From the data below, repeat everything exactly except the images.
** Source data follows **
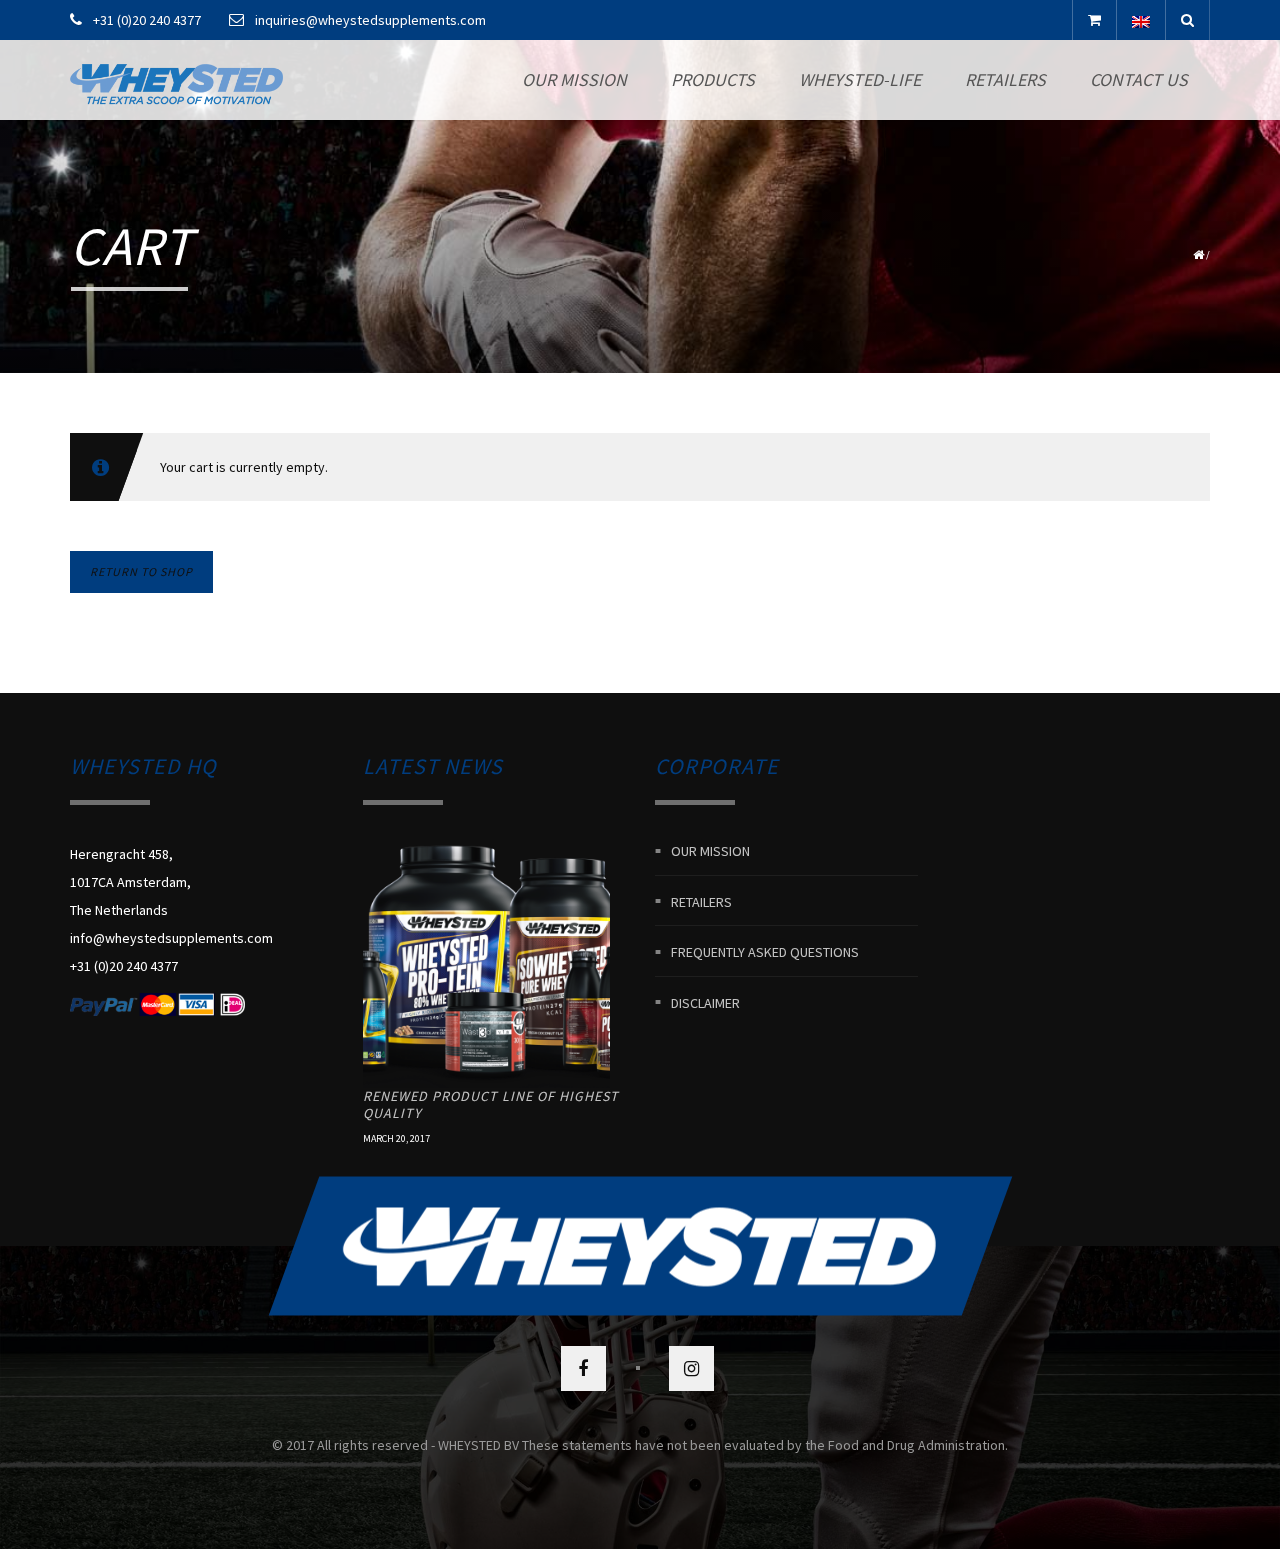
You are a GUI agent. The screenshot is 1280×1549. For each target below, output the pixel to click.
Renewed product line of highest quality (491, 1105)
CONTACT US (1139, 79)
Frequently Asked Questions (765, 952)
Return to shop (141, 571)
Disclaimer (705, 1002)
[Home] (176, 80)
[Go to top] (640, 1245)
** End of Source data **
-- Output for this exercise --
You are a GUI agent. The screenshot is 1280×1549. For each target below, output the pixel to click.
Renewed product line of highest quality (491, 1105)
CONTACT US (1139, 79)
Frequently Asked Questions (765, 952)
Return to shop (141, 571)
Disclaimer (705, 1002)
[Home] (176, 80)
[Go to top] (640, 1245)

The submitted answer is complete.